--- TEXT PASSAGE Enclosed Below ---
In an ideal world, the Spotify plays would be a subset of the Last.fm ones or only lag behind by a day or two (as shown occasionally in the chart), but that doesn't seem to be the case here. I further looked into these numbers and found that there are ~830 plays that are exclusive to Spotify and ~410 scrobbles exclusive to Last.fm. It's not clear who is at fault here getting the data into Last.fm and I don't want to speculate in this post.
Overall, this is not terrible, but it also doesn't seem perfect.
Past years play count difference - 2017-2022
Looking at past years, here's 2017-2022 inclusive:
await displayPlaysPerDay({
start: new Date("2017-01-01 00:00:00 EST"),
end: new Date("2023-01-01 00:00:00 EST"),
});
The large red spike was me backfilling Last.fm manually with their API because scrobbling got disconnected for a month or so.
Past years play count difference - 2012-2016
Finally, here's 2012-2016 inclusive:
await displayPlaysPerDay({
start: new Date("2012-01-01 00:00:00 EST"),
end: new Date("2017-01-01 00:00:00 EST"),
});
My transition to Spotify started in 2012 and it seems like the Last.fm / Spotify integration for my account was very reliable at the start.
Top 10 artists plays exclusive to Spotify in 2023
I also looked at the plays exclusive to Spotify in 2023 and saw this huge standout, which explains why my top artist on Spotify (Alpha 9) was barely present in the Last.fm:
Thoughts on Deno Jupyter Notebook experience
Overall it was quite enjoyable to use Deno in a Jupyter Notebook.
- I like how dependencies are expressed in the notebook itself. Deno's single
file scripting support translates well to notebooks.
- Of course, I could have put the dependencies in the deno.json file if I wanted. That's useful for scenarios like sharing the same dependencies between notebooks.
- TypeScript support in the editor makes it easy to understand APIs directly in VS Code.
- With TypeScript, type checking errors alert me in real time about certain mistakes.
There were a few annoyances that should be improved over time though.
- I didn't like that I had to write this code:
I'm not sure what the solution is to getting rid of that, but I feel like it's something that could be abstracted away. That said, it's not too big of a deal.const document = new DOMParser().parseFromString( `<!DOCTYPE html><html lang="en"></html>`, "text/html", );
- TypeScript types flowing between notebook cells don't work at the moment.
- I opened https://github.com/denoland/deno/issues/21709
- It was pointed out that https://github.com/denoland/vscode_deno/issues/932 is the tracking issue.
- Looks like this depends on the
lsp-types
crate in Rust supporting notebook cells
- In VS Code, the "Save As" button for SVGs should show the last saved location rather than the current folder in the "Save As" dialog, in my opinion.
Other than that, I really enjoyed the experience and I'm looking forward to JavaScript/TypeScript becoming more prevalent in Jupyter Notebooks.
--- End of Enclosed TEXT PASSAGE ---
--- DATA SUPPLIED Enclosed Below ---
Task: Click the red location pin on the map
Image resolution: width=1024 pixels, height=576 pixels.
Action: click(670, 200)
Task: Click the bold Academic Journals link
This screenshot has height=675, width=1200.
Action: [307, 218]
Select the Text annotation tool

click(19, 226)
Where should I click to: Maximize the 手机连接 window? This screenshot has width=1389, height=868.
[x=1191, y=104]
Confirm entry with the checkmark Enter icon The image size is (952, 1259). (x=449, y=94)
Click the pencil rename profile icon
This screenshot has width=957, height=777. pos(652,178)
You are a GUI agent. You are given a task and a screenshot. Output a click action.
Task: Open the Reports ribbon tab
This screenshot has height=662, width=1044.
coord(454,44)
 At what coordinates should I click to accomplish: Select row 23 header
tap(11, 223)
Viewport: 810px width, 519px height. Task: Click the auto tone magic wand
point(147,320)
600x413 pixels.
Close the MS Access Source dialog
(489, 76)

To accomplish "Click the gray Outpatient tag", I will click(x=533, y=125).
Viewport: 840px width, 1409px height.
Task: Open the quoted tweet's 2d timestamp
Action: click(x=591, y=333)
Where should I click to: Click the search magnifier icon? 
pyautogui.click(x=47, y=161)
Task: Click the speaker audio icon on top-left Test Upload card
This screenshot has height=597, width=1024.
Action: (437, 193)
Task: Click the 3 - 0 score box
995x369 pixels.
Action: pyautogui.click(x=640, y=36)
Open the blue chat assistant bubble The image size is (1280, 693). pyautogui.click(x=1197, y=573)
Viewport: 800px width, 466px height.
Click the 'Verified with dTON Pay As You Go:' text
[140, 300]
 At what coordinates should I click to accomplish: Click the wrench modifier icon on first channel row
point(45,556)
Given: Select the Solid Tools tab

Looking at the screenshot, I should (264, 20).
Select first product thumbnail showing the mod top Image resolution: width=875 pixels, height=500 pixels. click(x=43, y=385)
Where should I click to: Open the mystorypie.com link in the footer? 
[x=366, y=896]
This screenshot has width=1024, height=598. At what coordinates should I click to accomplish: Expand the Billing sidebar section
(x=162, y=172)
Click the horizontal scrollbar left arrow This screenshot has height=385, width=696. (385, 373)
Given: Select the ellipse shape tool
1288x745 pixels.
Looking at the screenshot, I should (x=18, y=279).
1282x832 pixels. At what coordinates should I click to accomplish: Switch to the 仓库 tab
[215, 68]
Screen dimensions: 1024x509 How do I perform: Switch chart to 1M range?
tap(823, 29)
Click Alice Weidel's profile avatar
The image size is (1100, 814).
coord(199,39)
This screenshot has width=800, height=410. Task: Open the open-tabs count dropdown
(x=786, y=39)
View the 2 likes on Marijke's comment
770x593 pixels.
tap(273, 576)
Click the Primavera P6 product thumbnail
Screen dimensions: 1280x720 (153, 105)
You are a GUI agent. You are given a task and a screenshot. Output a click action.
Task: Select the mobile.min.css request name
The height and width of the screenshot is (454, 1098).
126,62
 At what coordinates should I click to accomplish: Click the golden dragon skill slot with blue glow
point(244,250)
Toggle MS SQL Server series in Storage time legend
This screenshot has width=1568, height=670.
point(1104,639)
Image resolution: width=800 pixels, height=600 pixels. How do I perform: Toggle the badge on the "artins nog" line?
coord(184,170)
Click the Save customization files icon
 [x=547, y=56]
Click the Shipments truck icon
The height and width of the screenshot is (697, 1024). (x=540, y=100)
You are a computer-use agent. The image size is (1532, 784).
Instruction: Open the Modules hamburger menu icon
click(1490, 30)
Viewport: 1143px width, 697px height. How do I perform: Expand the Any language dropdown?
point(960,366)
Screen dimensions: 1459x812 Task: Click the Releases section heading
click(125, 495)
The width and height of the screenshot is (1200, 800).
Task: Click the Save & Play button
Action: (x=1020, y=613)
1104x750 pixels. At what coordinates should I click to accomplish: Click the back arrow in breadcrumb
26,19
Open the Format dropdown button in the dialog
--- End of Enclosed DATA SUPPLIED ---
» GOAL OF THE EXERCISE
Update the text from "Top 10 artists" up to and including "well to notebooks.", changing "enjoyable" to "pleasant". Please rely on the text alone.

» RESULT OF THIS EXERCISE
Top 10 artists plays exclusive to Spotify in 2023
I also looked at the plays exclusive to Spotify in 2023 and saw this huge standout, which explains why my top artist on Spotify (Alpha 9) was barely present in the Last.fm:
Thoughts on Deno Jupyter Notebook experience
Overall it was quite pleasant to use Deno in a Jupyter Notebook.
- I like how dependencies are expressed in the notebook itself. Deno's single
file scripting support translates well to notebooks.